In the comments to yesterday’s post, Jim mentioned how interesting it was that Twitter had finally gotten companies to pay attention to what customers were saying about them. I got to wondering why that was. Why didn’t this happen with blogs, or Facebook? Both of those use the same one-to-many broadcast model as Twitter. Facebook and Twitter share the concept of friends, as do blogging platforms like the venerable LiveJournal.
The key difference is that Twitter messages spread easily, and it’s simple to watch over all of Twitter for any mention of a company. Blogs stand alone with only links or individuals’ comments tying them together. Blog owners added blogrolls and similar list of favorite sites to encourage cross-pollination, but lists of sites with little context don’t drive many visitors to those sites. Posts on low-trafficked blogs got little attention, and were passed around mainly if a high-traffic blog linked to it.
Facebook aggregated people together into groups of friends and explicitly encouraged posting short, pithy status updates. This in turn made people much more likely to vent, but that venting didn’t travel far beyond the person’s friends. If you’re motivated, you can create a Facebook page to express how much a company sucks, but those pages are more like blog posts, and you’re back to hoping that enough friends spread the link to the page. And there are barriers to searching Facebook’s content. You have to have an account, start a search, and then explicitly set it to be searching status updates.
Twitter has similar group aggregation to Facebook and, by virtue of its 140-character limit, greatly encourages its users to share short messages about anything and everything in their life. Even more importantly, people using Twitter quickly latched on to the practice of retweeting — rebroadcasting someone’s message. Retweeting has become such a standard practice that Twitter clients and the Twitter webpage allow you to retweet someone’s message with one click. One person’s rant about Comcast can now be passed around Twitter widely and quickly, spreading from group to group. The barrier to re-broadcasting is far lower than with Facebook and especially with blogs.
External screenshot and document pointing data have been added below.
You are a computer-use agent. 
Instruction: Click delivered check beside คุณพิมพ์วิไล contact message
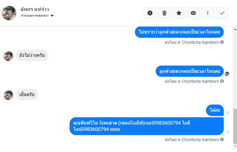(x=228, y=132)
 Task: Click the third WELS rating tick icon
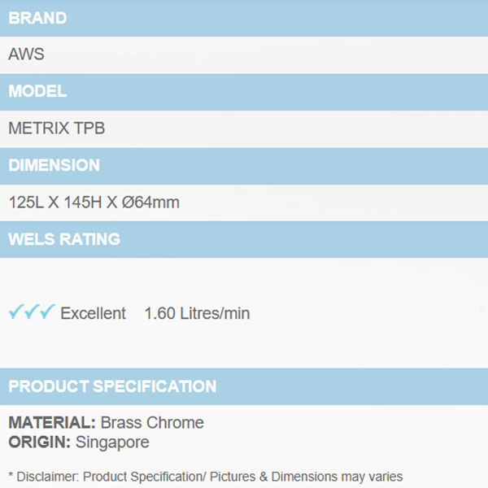[47, 312]
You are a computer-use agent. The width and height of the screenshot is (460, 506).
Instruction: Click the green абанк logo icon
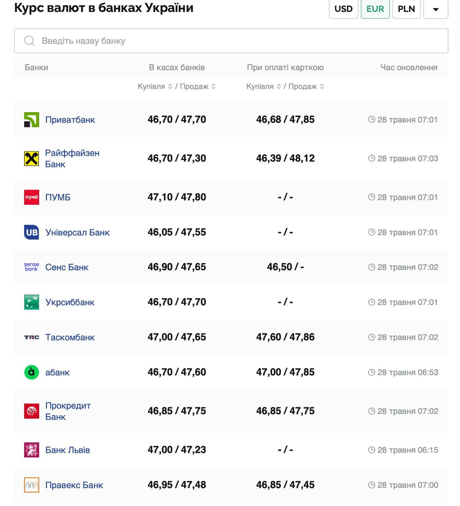(32, 372)
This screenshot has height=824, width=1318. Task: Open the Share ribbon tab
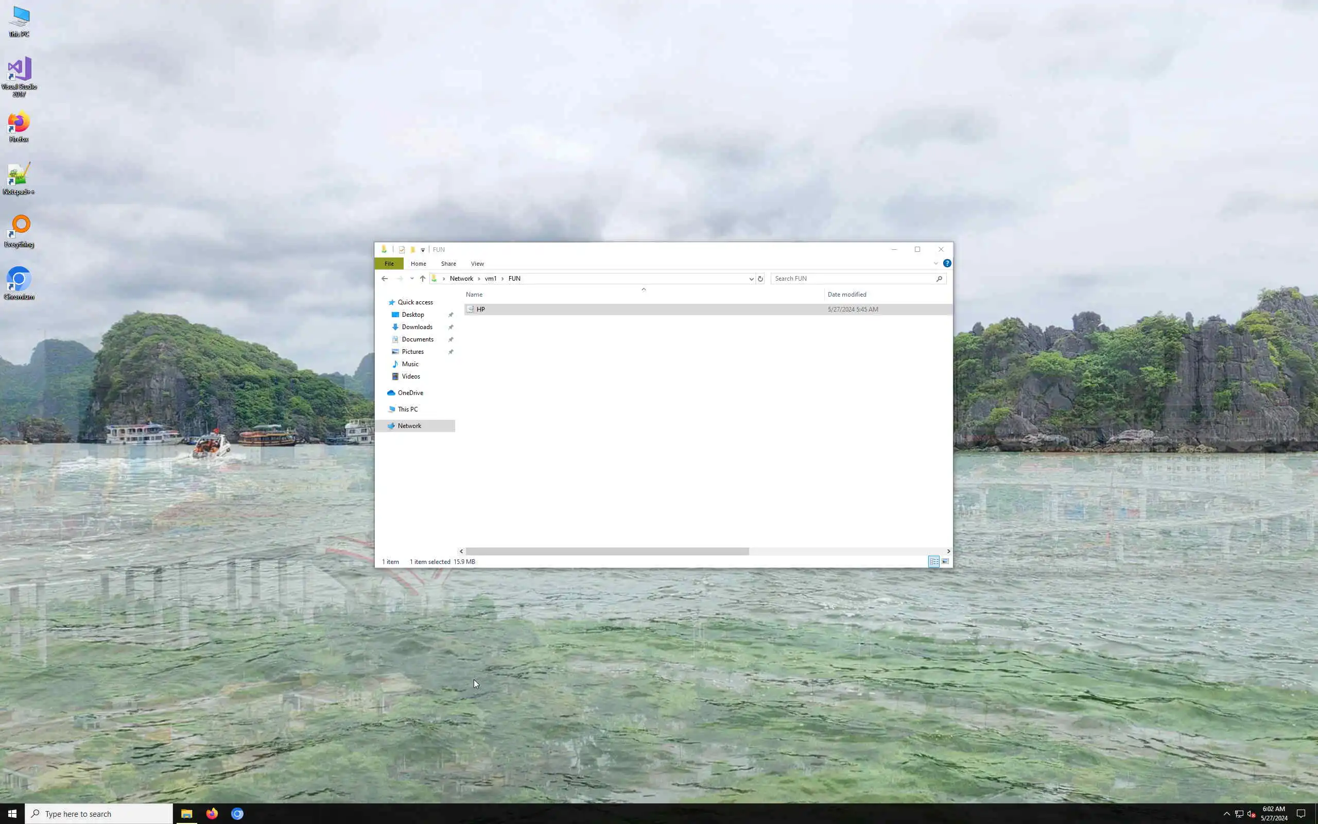(x=448, y=264)
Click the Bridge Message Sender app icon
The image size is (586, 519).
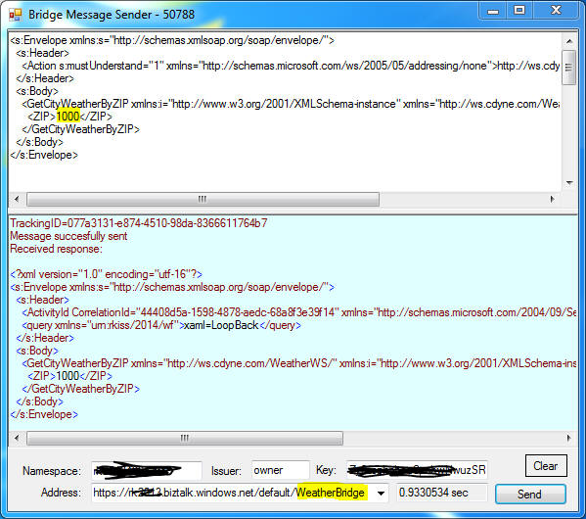pos(16,15)
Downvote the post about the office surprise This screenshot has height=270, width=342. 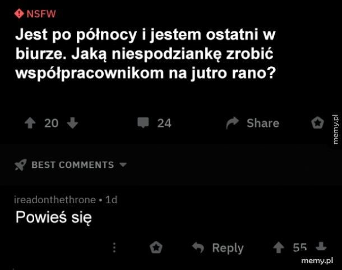tap(73, 123)
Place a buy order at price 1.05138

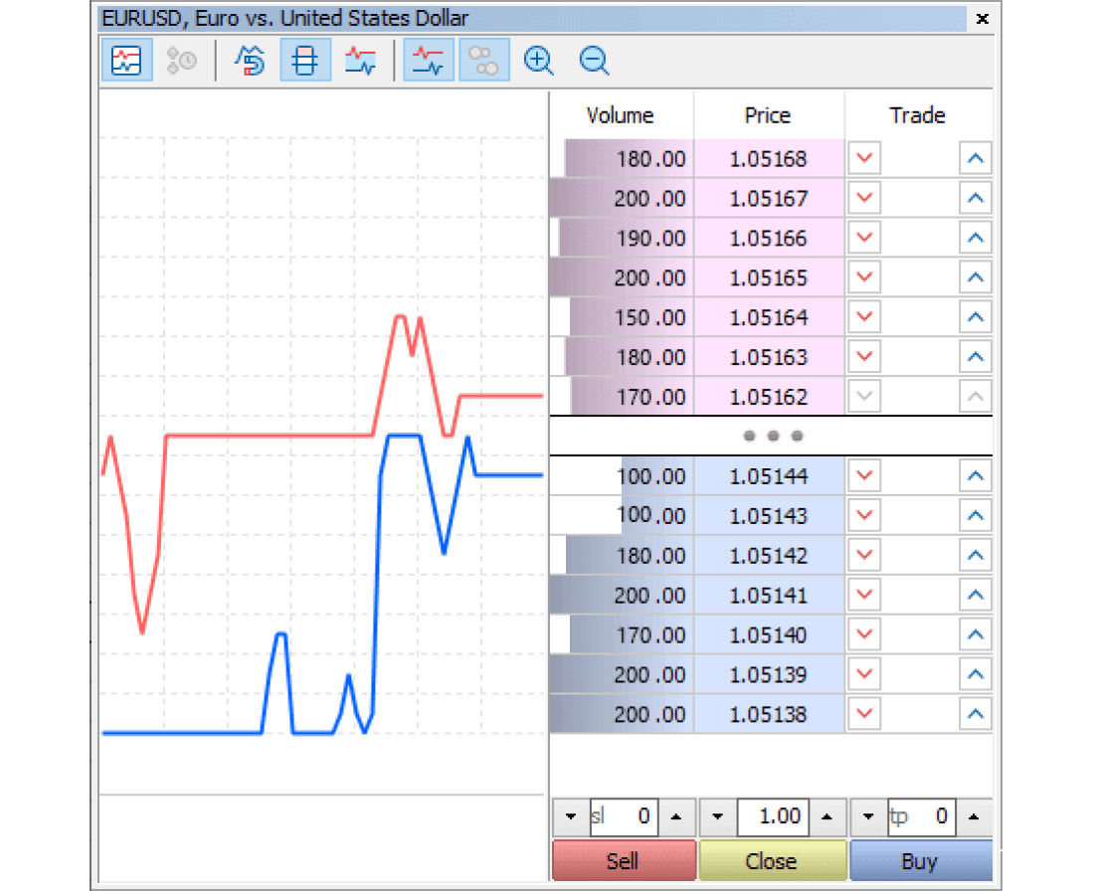(976, 714)
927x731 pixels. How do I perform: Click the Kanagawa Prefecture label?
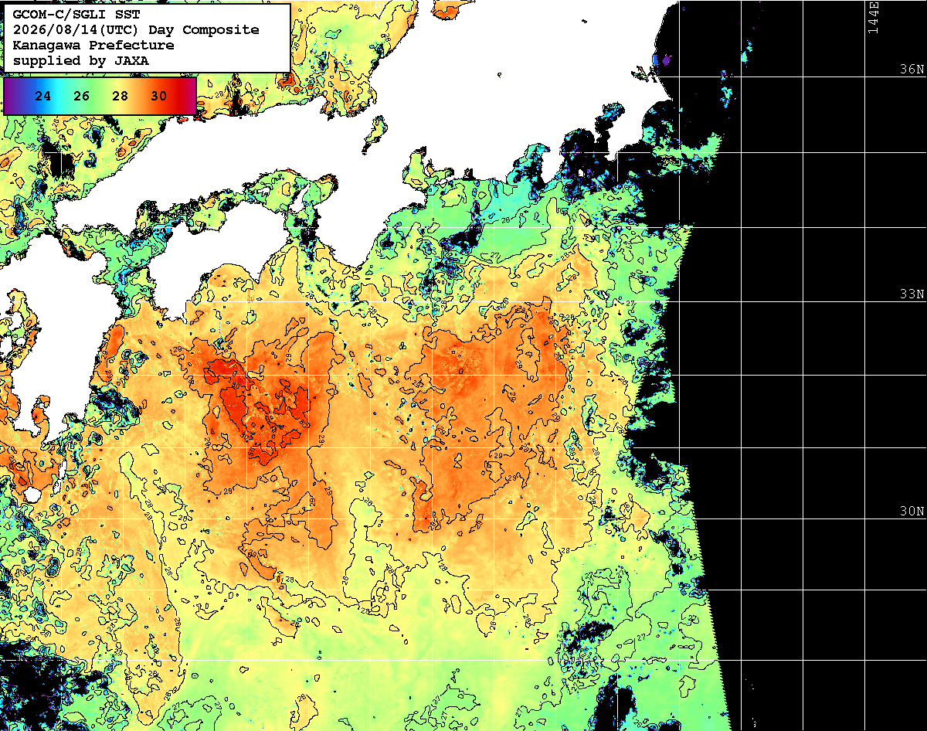[x=93, y=45]
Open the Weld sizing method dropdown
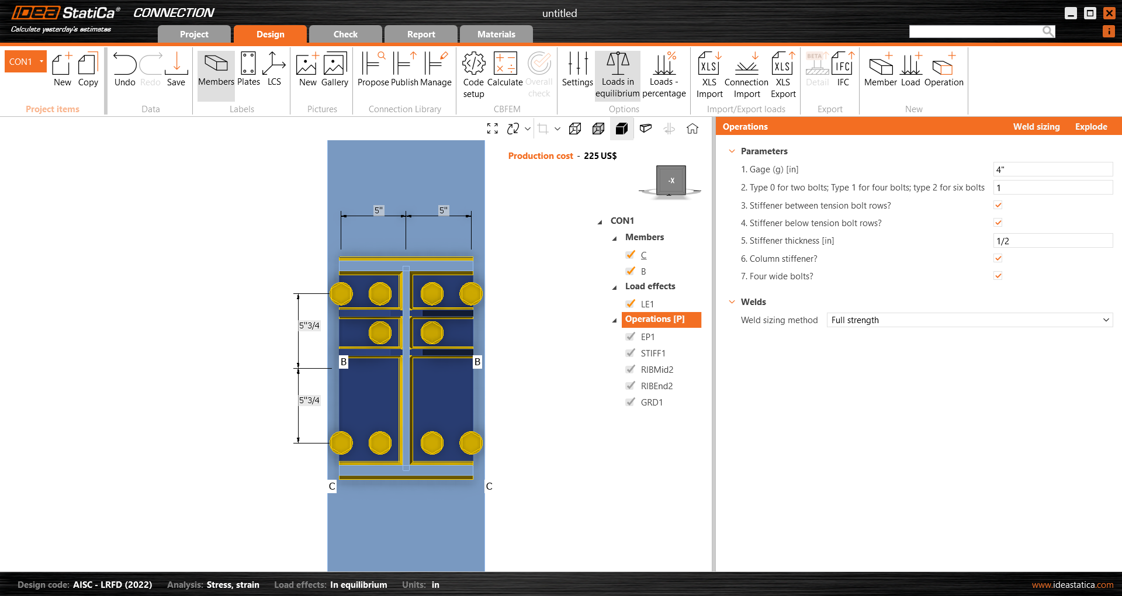Viewport: 1122px width, 596px height. point(969,320)
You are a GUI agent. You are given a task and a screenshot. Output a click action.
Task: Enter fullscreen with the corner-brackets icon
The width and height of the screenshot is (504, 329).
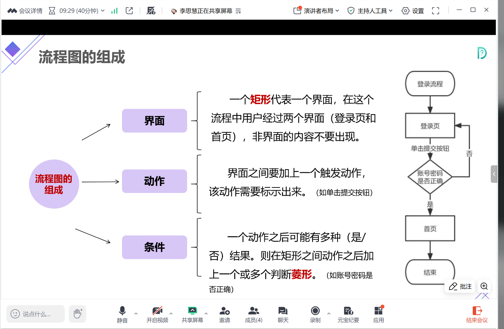(435, 11)
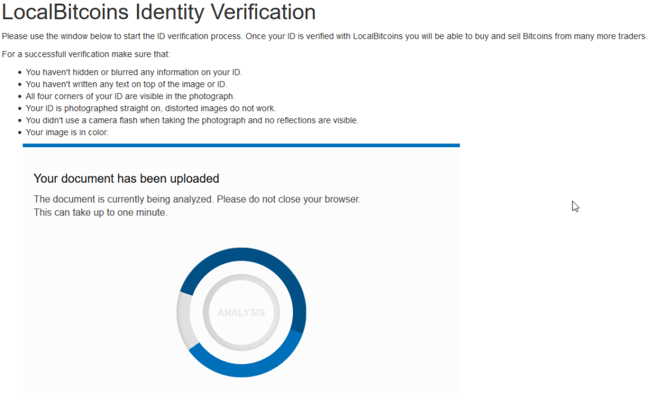Click the 'document is currently being analyzed' line
This screenshot has width=658, height=393.
(197, 199)
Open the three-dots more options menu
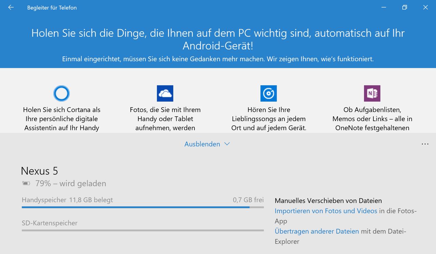The height and width of the screenshot is (254, 436). click(x=425, y=144)
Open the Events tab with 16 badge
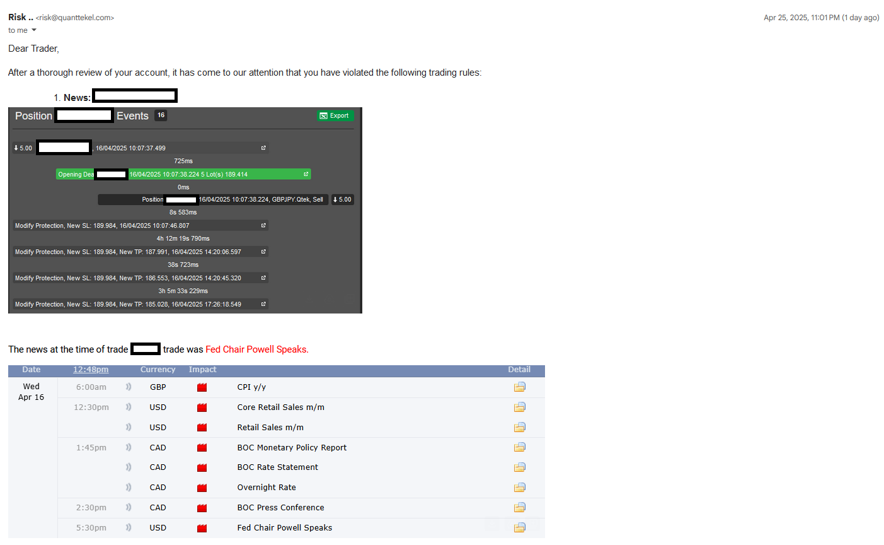The height and width of the screenshot is (545, 884). click(x=133, y=116)
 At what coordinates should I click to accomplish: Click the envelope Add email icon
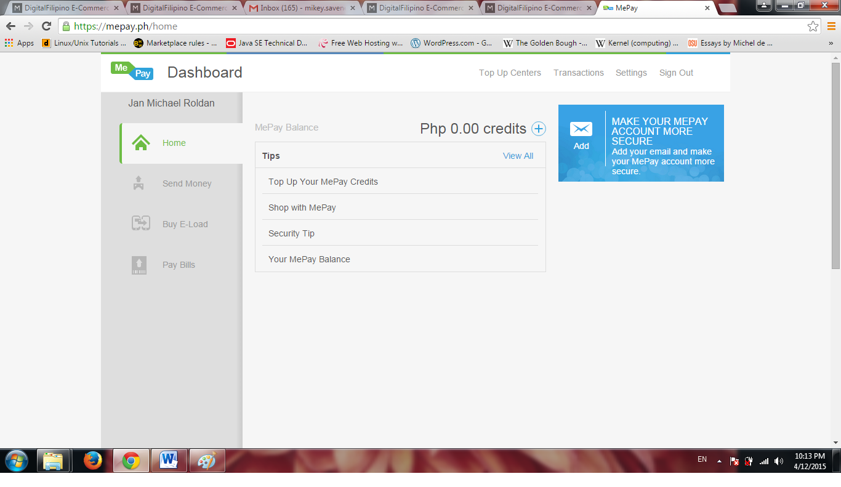[581, 129]
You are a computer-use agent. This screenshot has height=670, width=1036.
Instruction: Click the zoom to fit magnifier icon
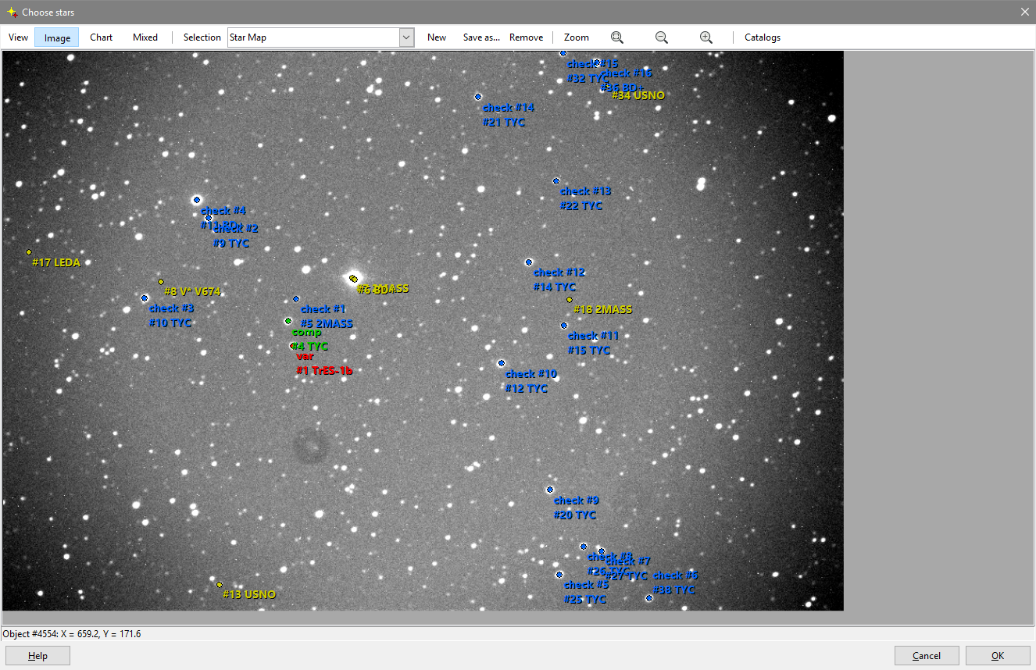tap(617, 37)
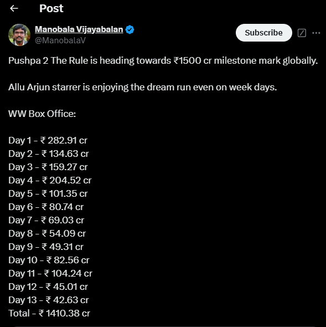Viewport: 326px width, 327px height.
Task: Click the Day 1 ₹ 282.91 cr line
Action: pos(48,141)

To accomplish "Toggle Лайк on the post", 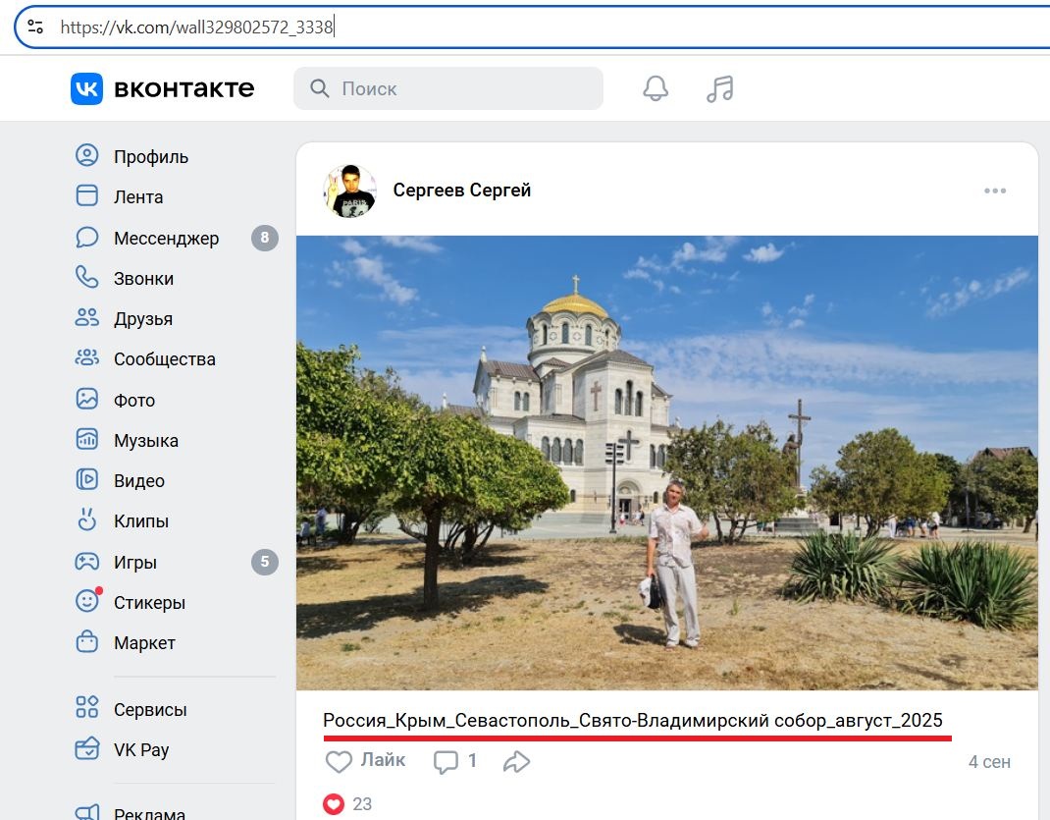I will point(364,761).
Twitter has made additional design decisions that further drive these network effects. Twitter now lists trending topics — topics that a lot of people are talking about. Twitter also lets you search all tweets for mentions of you, your company, or any topic you care about. Companies can monitor what people are saying about them easily, and feel compelled to do so because complaints about them can spread like a brushfire.
That’s the one-two punch that distinguishes Twitter from other publishing services. If Twitter hadn’t made it so easy to re-broadcast people’s messages, or if content on Twitter was as hard to search for as it is on Facebook, then I don’t think companies would care that much about Twitter.
And not only is search hard on Facebook, but its default is that you only share with your friends. On Twitter, the default to 100% public. And it is common knowledge that passive opt-in leads to drastically higher adoption rates.
Ooh, good point. Twitter has the added benefit of being that way from the start. Facebook started with the expectation that what you post will be limited to your friends, and changing that model now raises all kinds of privacy concerns. Twitter has a simple on-off setting for broadcasting to everyone or just to people you follow, and defaults to public, like you said.
Also, corporations seem to have had a harder time integrating Twitter in to their marketing strategies. Facebook allows for a lot of content to be published – pictures, media, etc. Twitter is just messaging, pure and simple. I find it interesting that this also seems to be reflected in the design of the services as well, in that Facebook is constantly littered with ads while Twitter is basically ad-free.
My take has been that all three platforms can propagate information well, but Twitter echoes faster given its brevity. Blogging and Facebook have encouraged you to add value by adding your own take. Twitter doesn’t give you that kind of space. As you noted, the toolset also makes propagation as easy as a single click. Tumblr has a similar toolset, which makes it very difficult to know the source of something that’s been reblogged or tumbled or whatever they call it these days.
The thing about retweeting is that the original source is traditionally maintained by reference. I have been interested to see how Tumblr has taken some of the lessons of Twitter and applied it not only to blogging but also sharing whatever you come across or whatever you create.
I’m wondering if Tumblr is going to survive. After their big outage, they closed API access and haven’t opened it. Most Web services have it set up that APIs require less resources, so either the API is atypical or they’re doing something less savory, like trying to prevent export via the API so people can leave the service.